(Given information)
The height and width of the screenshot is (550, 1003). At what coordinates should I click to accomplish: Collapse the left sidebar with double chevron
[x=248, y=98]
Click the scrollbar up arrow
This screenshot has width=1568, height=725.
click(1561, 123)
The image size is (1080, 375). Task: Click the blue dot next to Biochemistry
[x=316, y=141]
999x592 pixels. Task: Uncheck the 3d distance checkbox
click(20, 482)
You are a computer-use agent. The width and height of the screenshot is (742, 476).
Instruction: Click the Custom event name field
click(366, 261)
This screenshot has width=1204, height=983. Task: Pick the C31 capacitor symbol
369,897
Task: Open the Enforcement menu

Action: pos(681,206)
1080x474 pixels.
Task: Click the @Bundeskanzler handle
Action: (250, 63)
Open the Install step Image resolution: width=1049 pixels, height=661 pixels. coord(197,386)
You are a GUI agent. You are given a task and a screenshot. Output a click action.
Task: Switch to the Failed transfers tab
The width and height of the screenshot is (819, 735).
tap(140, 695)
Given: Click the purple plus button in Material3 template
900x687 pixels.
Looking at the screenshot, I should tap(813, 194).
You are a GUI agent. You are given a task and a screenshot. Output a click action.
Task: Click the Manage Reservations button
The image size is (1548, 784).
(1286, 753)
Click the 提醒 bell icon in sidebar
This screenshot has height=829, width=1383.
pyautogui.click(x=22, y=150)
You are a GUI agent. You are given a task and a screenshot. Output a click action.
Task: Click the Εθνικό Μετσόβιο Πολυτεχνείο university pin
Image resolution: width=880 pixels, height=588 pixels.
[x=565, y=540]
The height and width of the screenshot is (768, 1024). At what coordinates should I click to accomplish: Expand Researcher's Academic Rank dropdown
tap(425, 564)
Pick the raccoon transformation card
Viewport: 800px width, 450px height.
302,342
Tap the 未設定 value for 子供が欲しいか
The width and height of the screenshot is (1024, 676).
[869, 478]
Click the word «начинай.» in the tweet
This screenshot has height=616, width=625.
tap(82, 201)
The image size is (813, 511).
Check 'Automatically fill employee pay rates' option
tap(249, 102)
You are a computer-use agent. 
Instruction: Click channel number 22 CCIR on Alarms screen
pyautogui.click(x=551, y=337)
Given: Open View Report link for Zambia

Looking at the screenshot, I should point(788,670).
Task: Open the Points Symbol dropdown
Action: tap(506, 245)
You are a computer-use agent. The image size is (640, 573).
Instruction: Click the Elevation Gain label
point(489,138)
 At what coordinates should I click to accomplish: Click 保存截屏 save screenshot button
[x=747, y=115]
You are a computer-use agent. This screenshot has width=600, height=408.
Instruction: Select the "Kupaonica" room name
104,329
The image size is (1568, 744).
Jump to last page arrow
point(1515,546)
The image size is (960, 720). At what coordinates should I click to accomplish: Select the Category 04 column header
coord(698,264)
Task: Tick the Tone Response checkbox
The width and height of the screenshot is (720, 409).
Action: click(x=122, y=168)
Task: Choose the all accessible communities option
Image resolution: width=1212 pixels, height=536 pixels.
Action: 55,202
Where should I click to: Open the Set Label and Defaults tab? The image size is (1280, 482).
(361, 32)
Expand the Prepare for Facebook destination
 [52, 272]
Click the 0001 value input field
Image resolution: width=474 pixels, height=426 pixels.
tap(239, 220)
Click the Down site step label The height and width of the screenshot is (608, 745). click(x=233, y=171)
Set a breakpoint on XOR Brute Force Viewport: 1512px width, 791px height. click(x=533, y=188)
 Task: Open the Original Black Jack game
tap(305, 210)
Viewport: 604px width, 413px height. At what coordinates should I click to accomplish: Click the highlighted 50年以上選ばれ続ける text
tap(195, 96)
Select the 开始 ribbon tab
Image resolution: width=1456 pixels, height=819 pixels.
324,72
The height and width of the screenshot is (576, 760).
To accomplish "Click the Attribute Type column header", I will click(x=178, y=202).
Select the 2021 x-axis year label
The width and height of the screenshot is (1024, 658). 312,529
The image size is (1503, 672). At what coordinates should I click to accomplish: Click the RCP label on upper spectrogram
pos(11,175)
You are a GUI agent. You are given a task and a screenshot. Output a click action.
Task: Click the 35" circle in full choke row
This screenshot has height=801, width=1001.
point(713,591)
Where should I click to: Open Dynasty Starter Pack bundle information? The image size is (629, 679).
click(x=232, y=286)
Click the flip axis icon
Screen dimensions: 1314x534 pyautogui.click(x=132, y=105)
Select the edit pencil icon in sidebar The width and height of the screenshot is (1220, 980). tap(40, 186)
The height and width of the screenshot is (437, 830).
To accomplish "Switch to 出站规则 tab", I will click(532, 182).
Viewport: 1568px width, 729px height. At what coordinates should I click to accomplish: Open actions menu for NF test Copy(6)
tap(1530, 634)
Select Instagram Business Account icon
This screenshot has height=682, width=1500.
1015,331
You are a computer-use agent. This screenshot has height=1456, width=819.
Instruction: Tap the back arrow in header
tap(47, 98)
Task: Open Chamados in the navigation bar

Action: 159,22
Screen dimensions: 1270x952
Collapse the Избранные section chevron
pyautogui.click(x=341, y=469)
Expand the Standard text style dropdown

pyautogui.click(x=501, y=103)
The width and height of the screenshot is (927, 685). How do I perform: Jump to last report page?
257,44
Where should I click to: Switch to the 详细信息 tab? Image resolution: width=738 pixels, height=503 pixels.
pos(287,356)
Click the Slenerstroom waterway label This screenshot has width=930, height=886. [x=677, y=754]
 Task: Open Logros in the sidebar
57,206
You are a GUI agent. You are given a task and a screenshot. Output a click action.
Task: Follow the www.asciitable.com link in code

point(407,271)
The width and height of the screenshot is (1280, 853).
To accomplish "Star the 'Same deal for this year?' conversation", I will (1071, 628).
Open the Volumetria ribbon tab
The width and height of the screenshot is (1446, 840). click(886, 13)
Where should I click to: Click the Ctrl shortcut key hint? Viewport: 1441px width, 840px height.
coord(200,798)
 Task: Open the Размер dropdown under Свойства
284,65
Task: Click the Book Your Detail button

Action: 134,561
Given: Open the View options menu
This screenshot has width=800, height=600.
(End Given information)
| Your objective |
Only the lines from the one containing "Task: Click the Book Your Detail button" to the end of the records should be repeated, exactly as they appear.

| Problem solution |
Task: Click the Book Your Detail button

Action: 134,561
Given: Open the View options menu
This screenshot has width=800, height=600.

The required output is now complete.